La garde à vue est une privation totale de liberté : on reste coincé-e entre quatre murs le temps nécessaire à l’enquête. Cela peut durer jusqu’à six jours, en fonction de la gravité des faits reprochés. Les conditions de détention sont très variables : on peut être ignoré ou subir brimades, humiliations voire coups. C’est pourquoi il est très important de demander dès le début à rencontrer médecin et avocat. Même si ce dernier ne peut pas faire grand chose dans l’immédiat (aucun accès au dossier n’est autorisé pendant la garde à vue), ce dont il prend note peut être déterminant si des poursuites judiciaires sont entamées. Tout mémoriser, de l’arrestation à la relâche.
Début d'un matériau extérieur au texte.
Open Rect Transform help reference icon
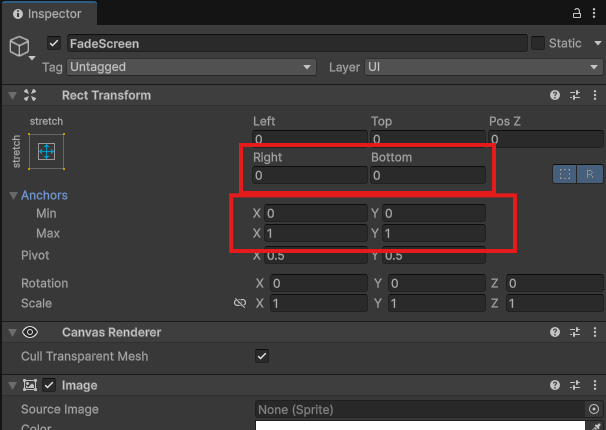 pos(554,95)
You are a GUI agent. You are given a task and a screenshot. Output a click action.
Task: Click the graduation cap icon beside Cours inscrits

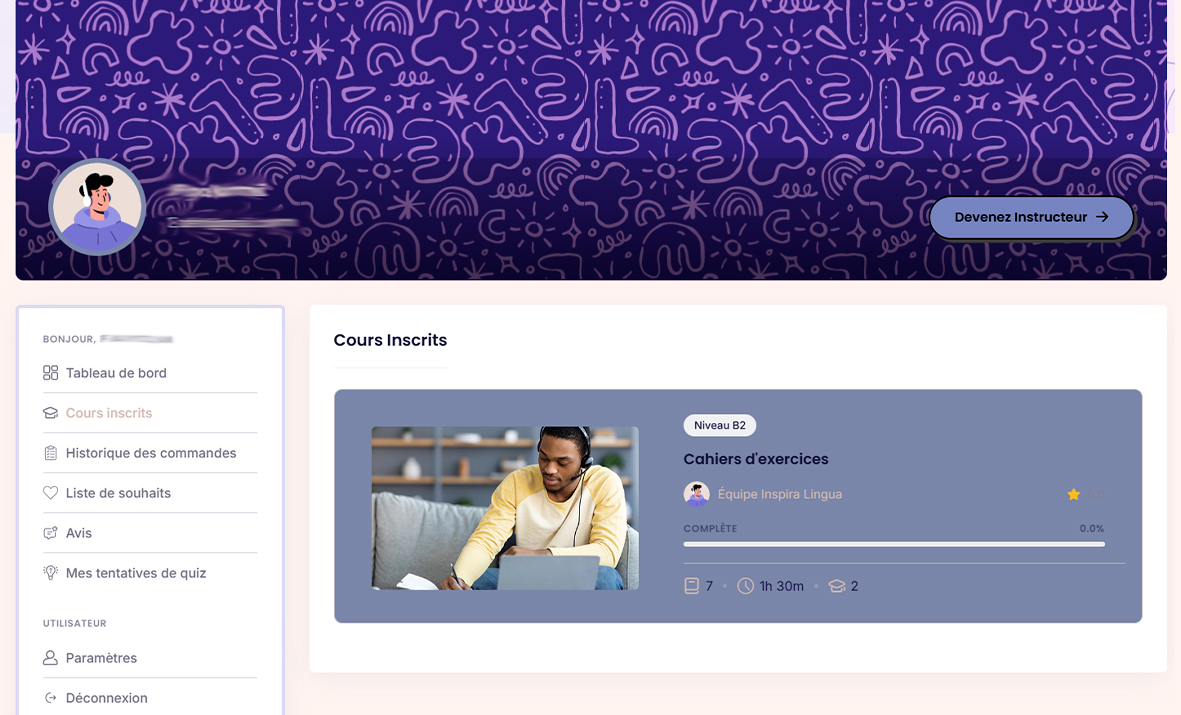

Les visages des policier-es violents, les insultes lancées, l’état de la cellule... Le mieux est encore d’écrire tout ce qu’il s’est passé dès qu’on est libre, lorsque les souvenirs sont encore frais. Dans certains cas des avocat-es ont pu faire annuler des gardes à vue après mise en évidence de vices de procédure [1]. De même il faut faire constater par le médecin la présence comme l’absence de coups [2].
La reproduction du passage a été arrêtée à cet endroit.